課題
• a. 緩和ケア病棟についての本文で、亡くなった患者さんのことをスタッフで話し合う時間は、今は何という名で呼ばれているか。
• b. 緩和ケア病棟についての本文を、最後の行の後から書き継ぐこと。

本文
☆ ☆ ☆ ☆
緩和ケア病棟|いまここ|では、亡くなられた患者さんのことについて、スタッフで話し合う時間がある。

緩和ケア病棟でよくデスカンファレンスと呼ばれている時間。|いまここ|でも最初そう呼んでいたが、デスという言葉の肌触りがしっくりこなくて、今はライフ ビューイングという名に変更している。


ヒーリングパイプの音で黙祷してからはじめる祈りの時。

それは、ケアする者として、もっとこういうケアができたらと良かったにという後悔や、できなかったことへの自責の念を、分かち合う時でもある。

それは、次に来られる患者さんのケアに新たな視点を与えてくれる時でもある。

それは、亡くなられた、あの人の知らない一面やエピソードに触れる時でもある。

それは、患者さんと過ごせたことへの感謝の時でもある。


それは、いつも病棟にこられていた家族を思い出す時でもある。

それは、患者さんに関わるスタッフ自身が癒やされる時でもある。

それは、亡き人を身近に感じる時でもある。

それは、自分が生きていることを感じる時でもある。

それは、死で終わらぬ、いのちを感じる時でもある。




(10月某日、病棟の空を急ぐ雲たち)
☆ ☆ ☆ ☆
データ行
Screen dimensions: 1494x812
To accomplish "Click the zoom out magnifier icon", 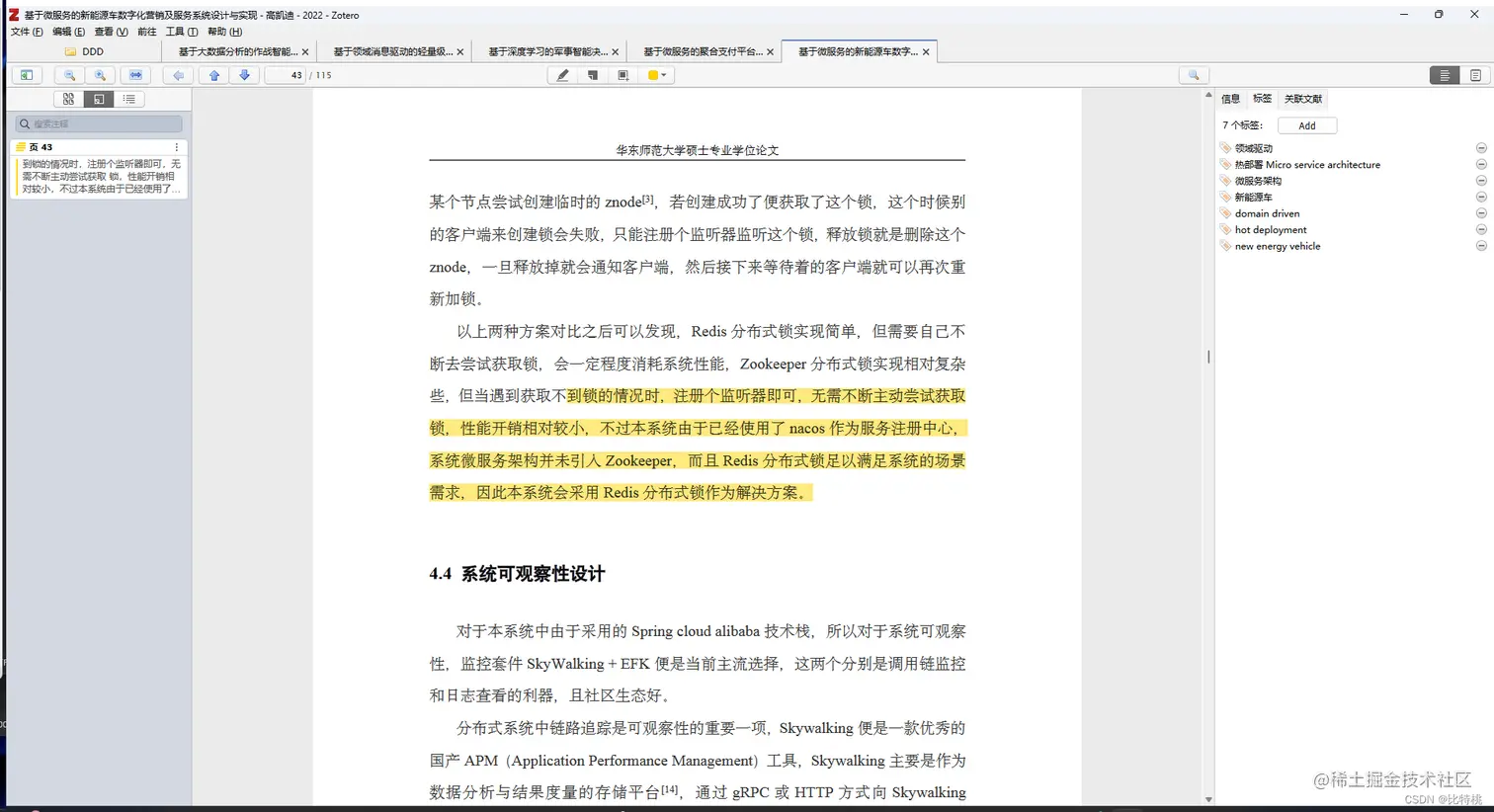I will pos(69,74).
☆ ☆ ☆ ☆
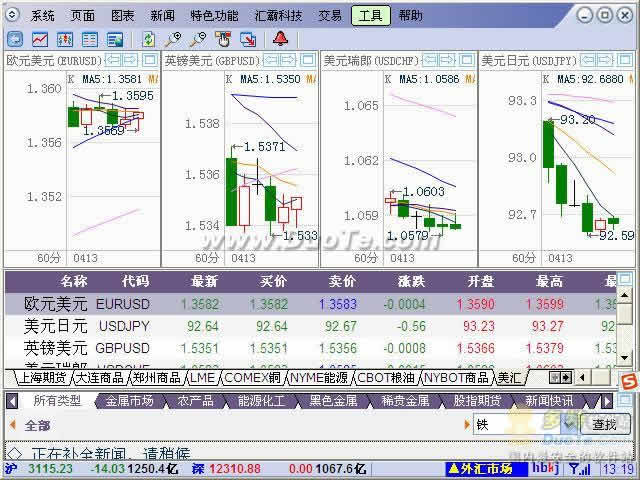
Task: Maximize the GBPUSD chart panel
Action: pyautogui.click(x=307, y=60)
☆ ☆ ☆ ☆
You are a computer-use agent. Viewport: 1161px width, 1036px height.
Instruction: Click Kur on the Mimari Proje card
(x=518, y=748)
☆ ☆ ☆ ☆
解答
• a. ライフ ビューイング

• b.
一刻を争い検査や処置に追われる、救命病棟や急性期病棟では、なかなかこの様な時間はとりにくいかもしれない。今生きている目の前の患者さんを、何とかすることが最優先だから。この様な時間は、非合理的な時間、あるいは無意味な時間とされるかも知れない。

でもそんな風に、僕たちは大事なものを見失なってきた気がする。

救命救急の場で、患者さんを全力で救おうとする場がとても大切な様に、緩和ケア病棟で亡くなられた患者さんを深く悼む場も大切なのだ。

いのちは、生きているものだけで成り立っているのではないのだから。

生と死で、いのちを分断する視点から、同じいのちの違う一面、違う層としてみる視点へのシフト。



病棟|いまここ|が、生きている者だけでなく、亡くなられた者だけでもなく、いのちそのものを大切にできる場であります様に。